I have a zip file that I receive when the user uploads a file. The zip essentially contains a json file which I want to read and process without having to create the zip file first, then unzipping it and then reading the content of the inner file.
Currently I only the longer process which is something like below
import json
import zipfile
#csrf_exempt
def get_zip(request):
try:
if request.method == "POST":
try:
client_file = request.FILES['file']
file_path = "/some/path/"
# first dump the zip file to a directory
with open(file_path + '%s' % client_file.name, 'wb+') as dest:
for chunk in client_file.chunks():
dest.write(chunk)
# unzip the zip file to the same directory
with zipfile.ZipFile(file_path + client_file.name, 'r') as zip_ref:
zip_ref.extractall(file_path)
# at this point we get a json file from the zip say `test.json`
# read the json file content
with open(file_path + "test.json", "r") as fo:
json_content = json.load(fo)
doSomething(json_content)
return HttpResponse(0)
except Exception as e:
return HttpResponse(1)
As you can see, this involves 3 steps to finally get the content from the zip file into memory. What I want is get the content of the zip file and load directly into memory.
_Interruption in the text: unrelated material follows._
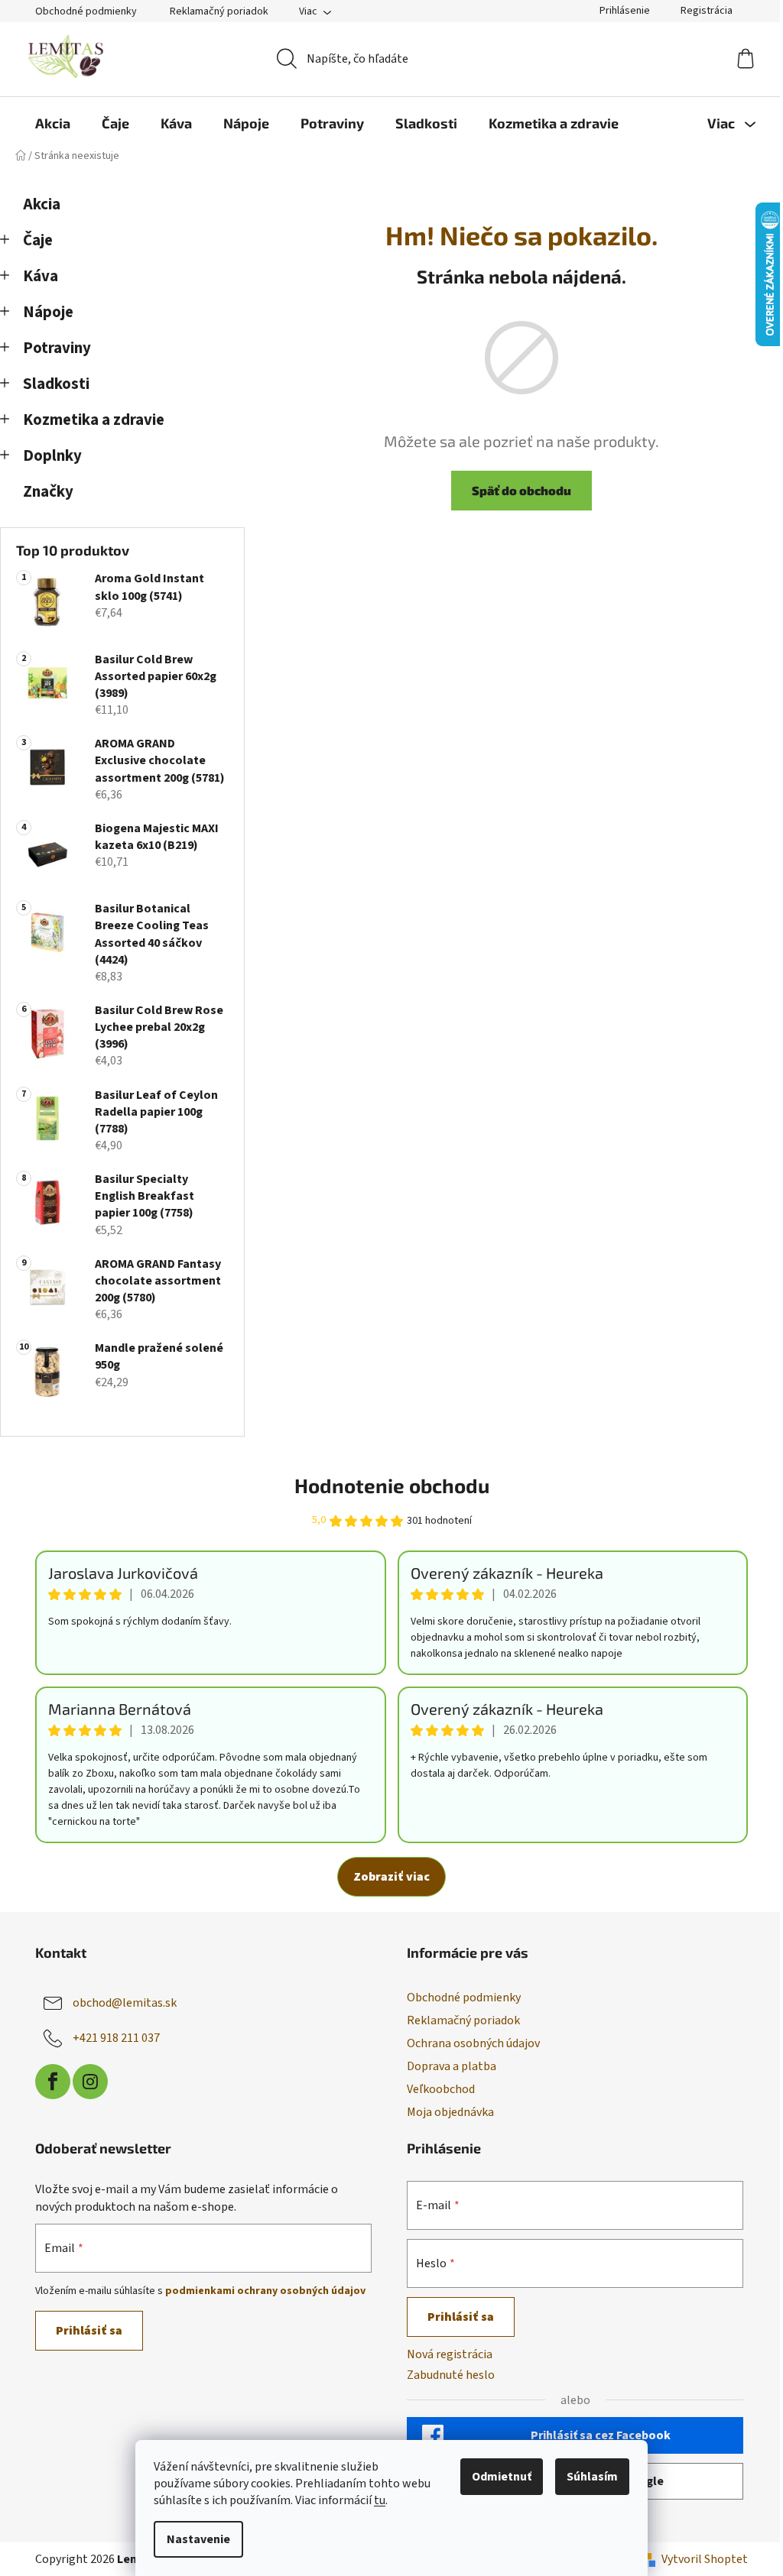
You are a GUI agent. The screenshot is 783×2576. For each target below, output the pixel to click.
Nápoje (48, 312)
I did find some similar questions in stack overflow like this one https://stackoverflow.com/a/2463819 . But I am not sure at what point do I invoke this operation mentioned in the post
How can I achieve this?
Note: I am using django in backend.
There will always be one json file in the zip.

From what I understand, what #jason is trying to say here is to first open a zipFile just like you have done here with zipfile.ZipFile(file_path + client_file.name, 'r') as zip_ref:.
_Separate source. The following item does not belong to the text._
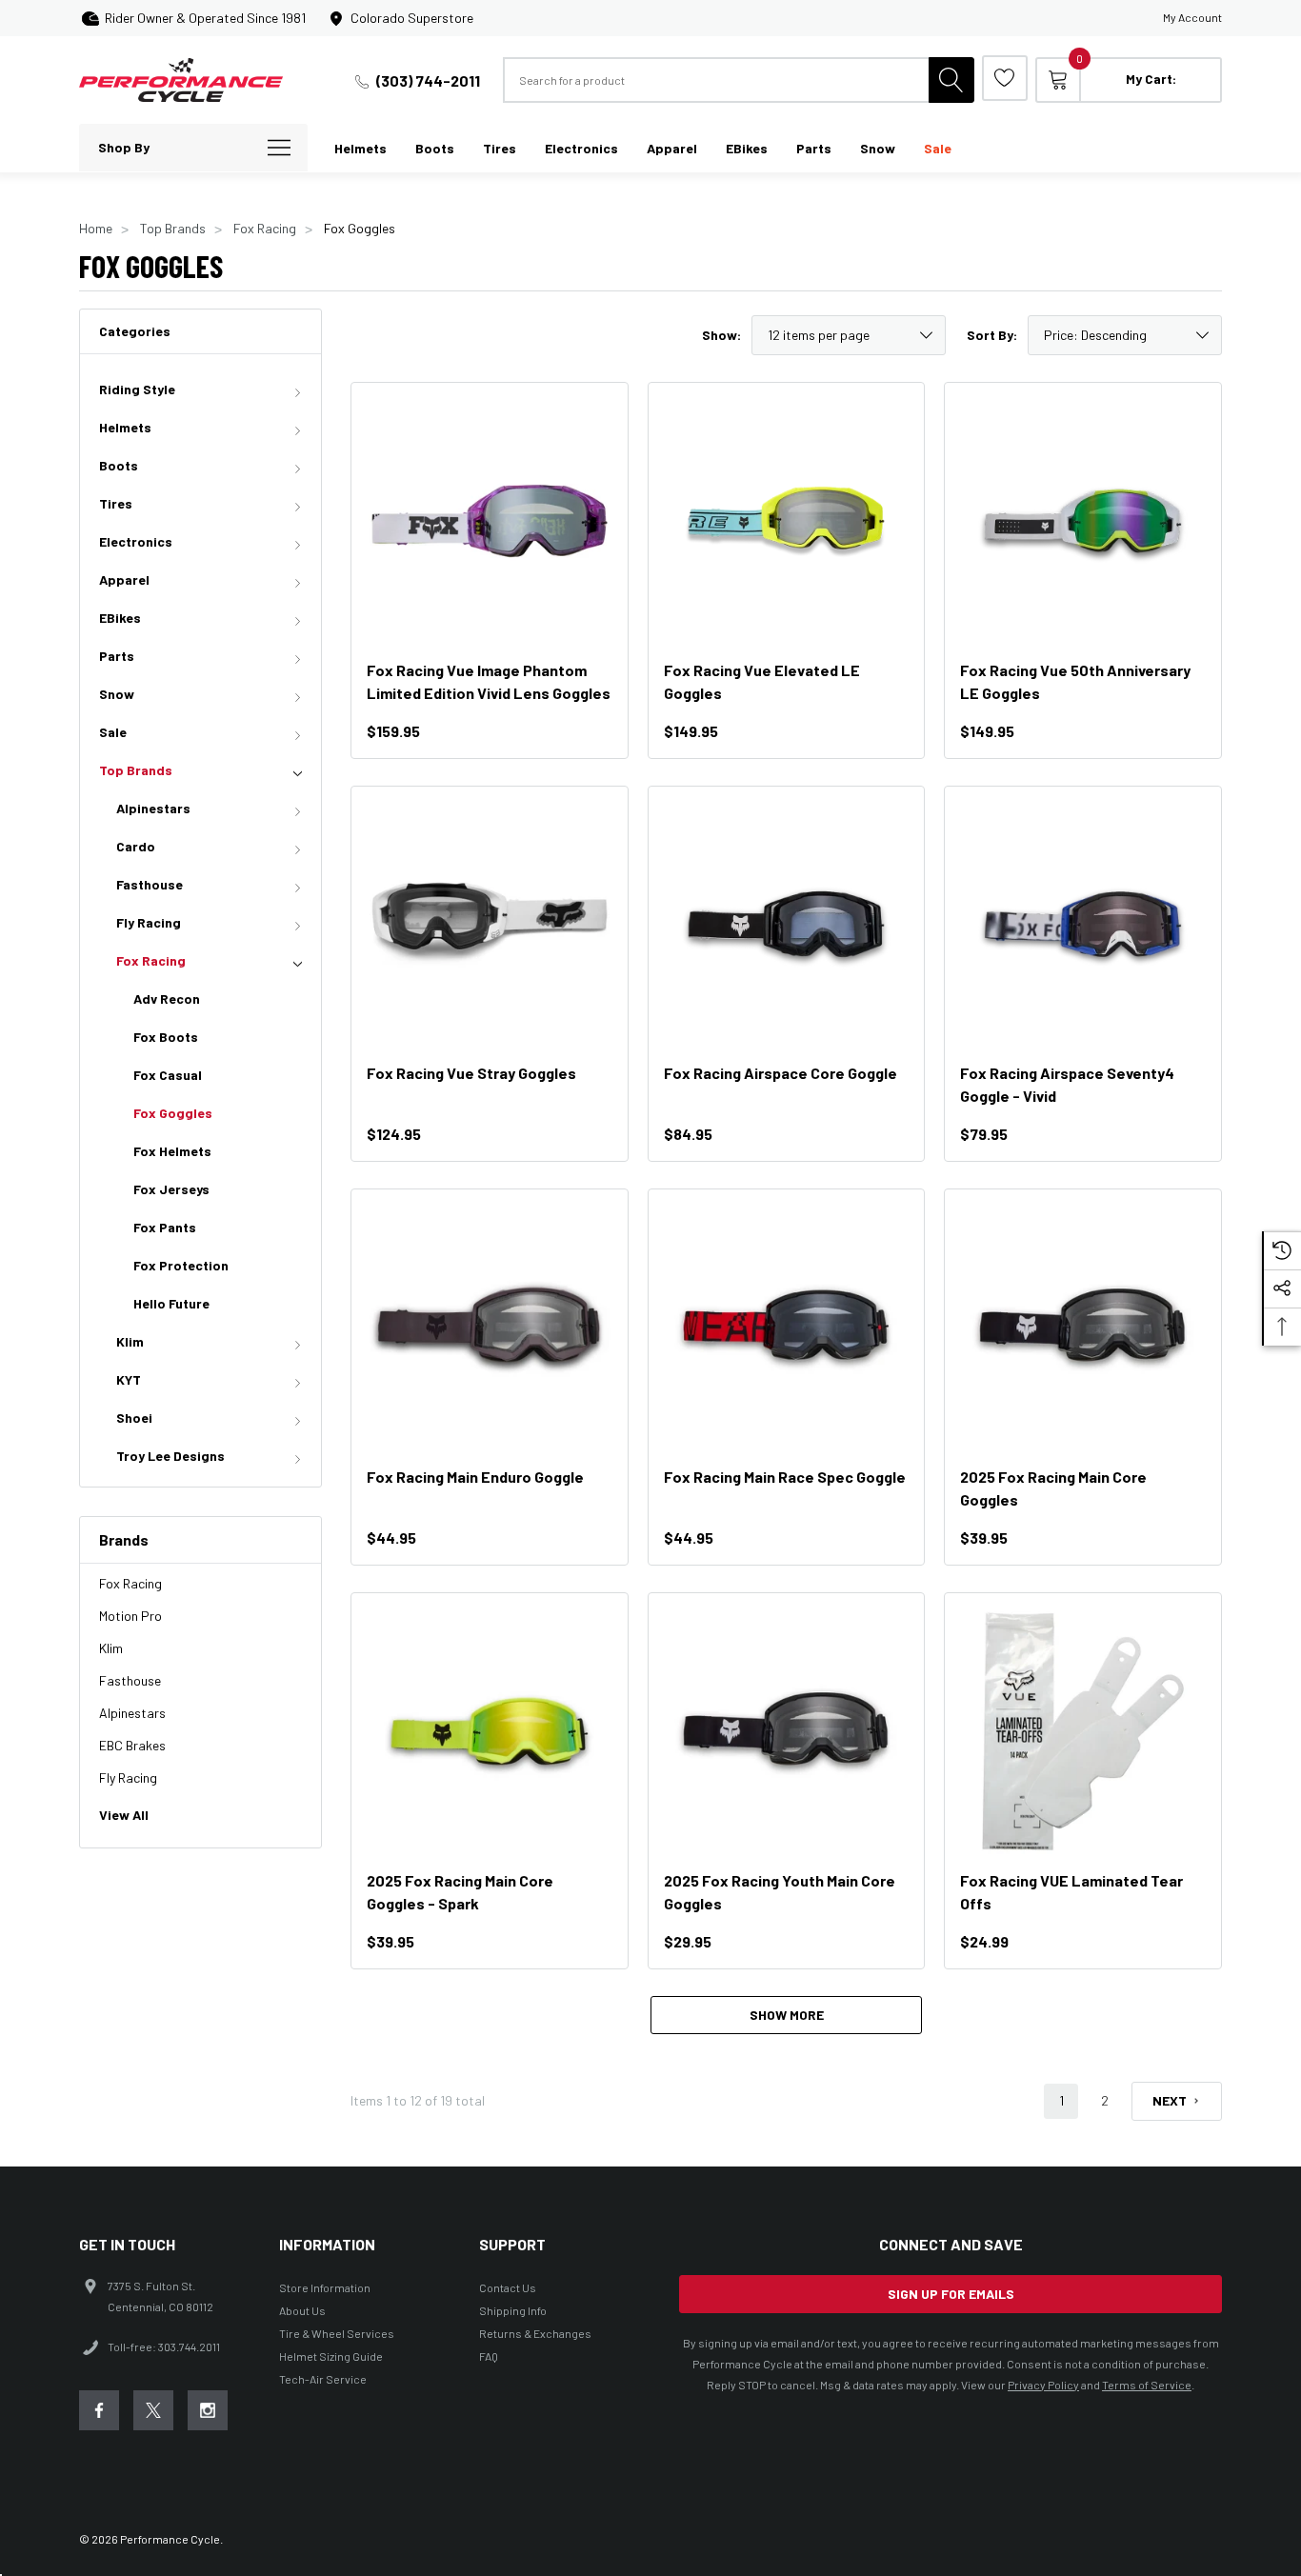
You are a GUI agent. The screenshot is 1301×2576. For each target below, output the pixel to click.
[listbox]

class zipfile.ZipFile(file[, mode[, compression[, allowZip64]]])
Open a ZIP file, where file can be either a path to a file (a string) or a file-like object.
And then use BytesIO read in the bytes of a file-like object. But from above you are reading in r mode and not rb mode. So change it as follows.
with open(filename, 'rb') as file_data:
bytes_content = file_data.read()
file_like_object = io.BytesIO(bytes_content)
zipfile_ob = zipfile.ZipFile(file_like_object)
Now zipfile_ob can be accessed from memory.

The first argument to zipfile.ZipFile() can be a file object rather than a pathname. I think the Django UploadedFile object supports this use, so you can read directly from that rather than having to copy into a file.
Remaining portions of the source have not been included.